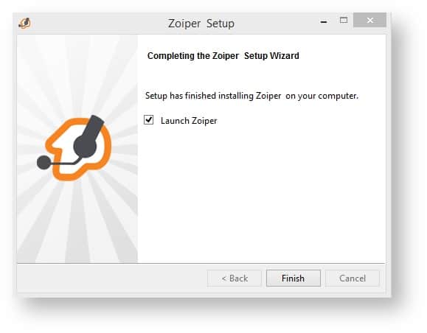
Task: Click the Setup has finished installing message
Action: 251,96
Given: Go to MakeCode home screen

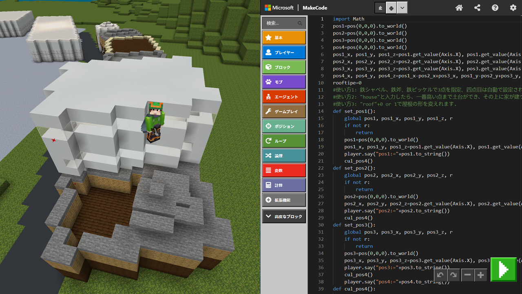Looking at the screenshot, I should (x=459, y=8).
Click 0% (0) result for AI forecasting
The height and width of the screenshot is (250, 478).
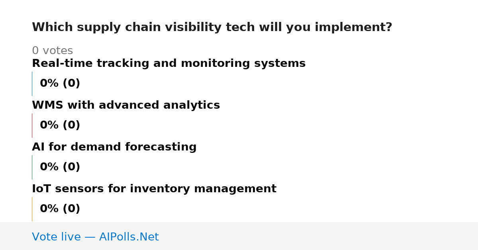coord(60,167)
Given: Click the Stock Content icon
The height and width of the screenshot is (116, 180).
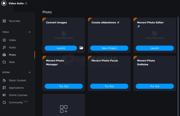Looking at the screenshot, I should point(4,81).
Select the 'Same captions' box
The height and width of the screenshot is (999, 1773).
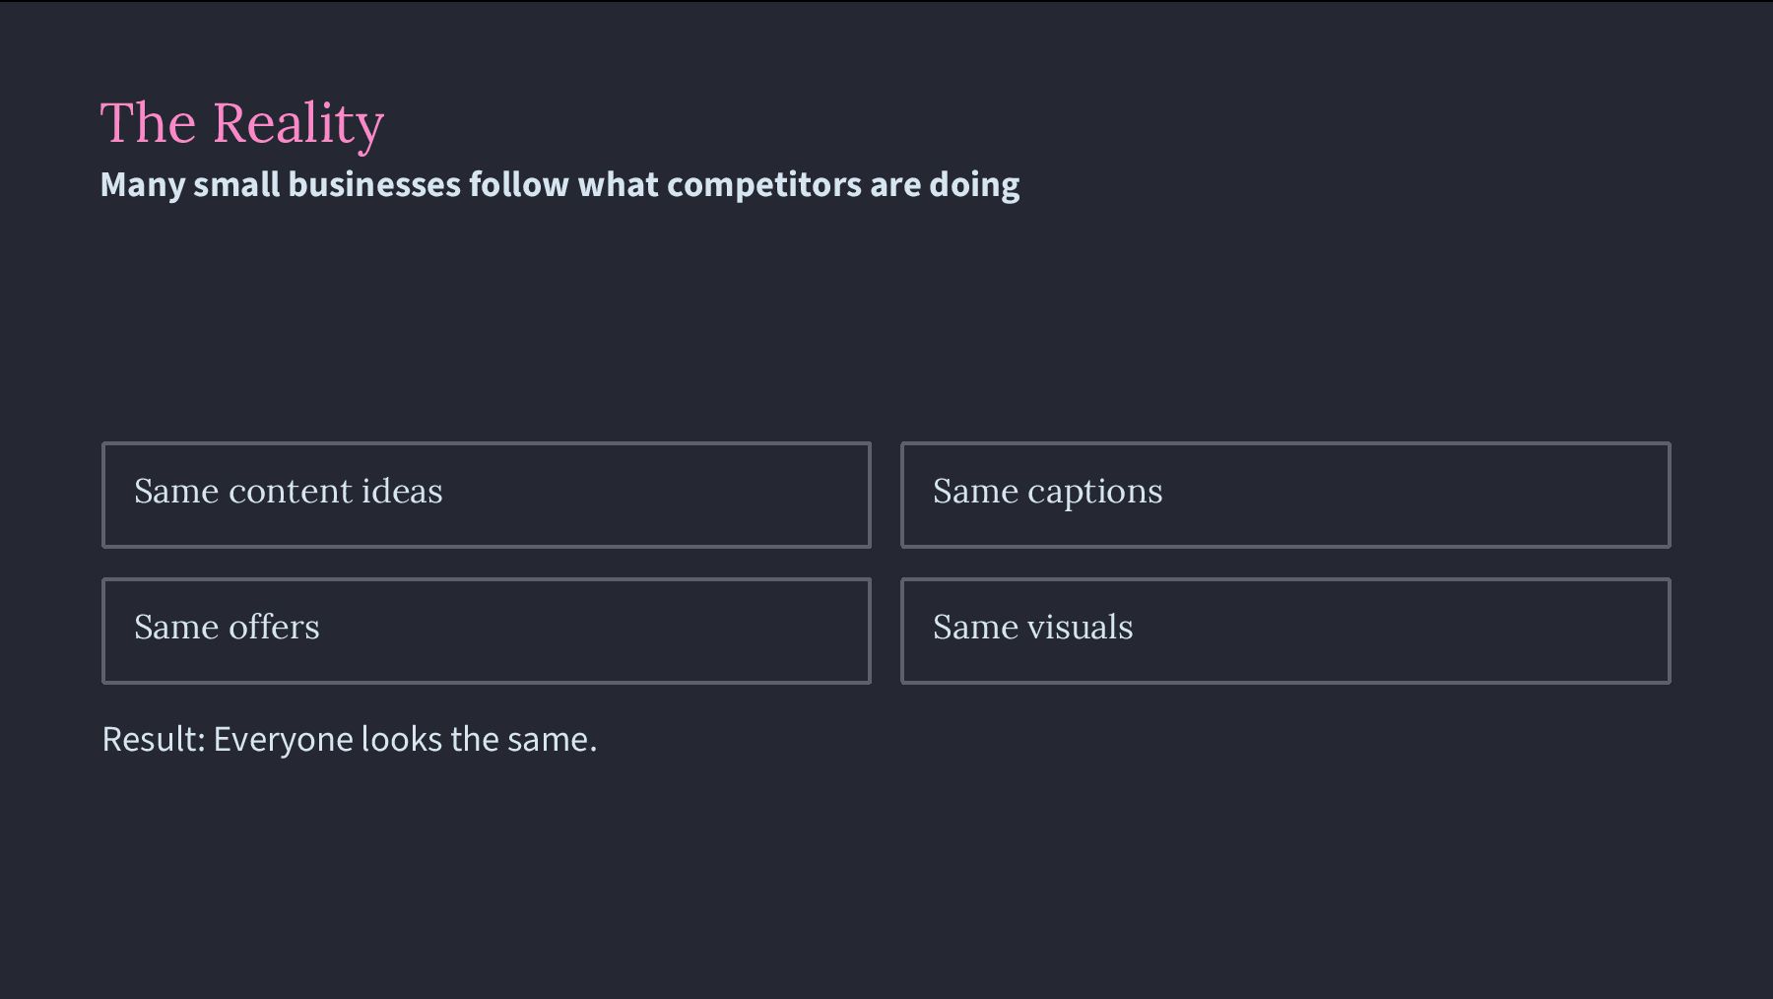(1284, 495)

TASK OBJECTIVE:
What is needed is an exact copy of the lines from the line with "The height and width of the screenshot is (250, 478)." to the end of the data above, both included, without any pictures.

COMPLETED EXERCISE:
The height and width of the screenshot is (250, 478).
coord(60,167)
Given: Click the Stock Content icon
The height and width of the screenshot is (116, 180).
Looking at the screenshot, I should point(4,81).
Select the 'Same captions' box
The height and width of the screenshot is (999, 1773).
(1284, 495)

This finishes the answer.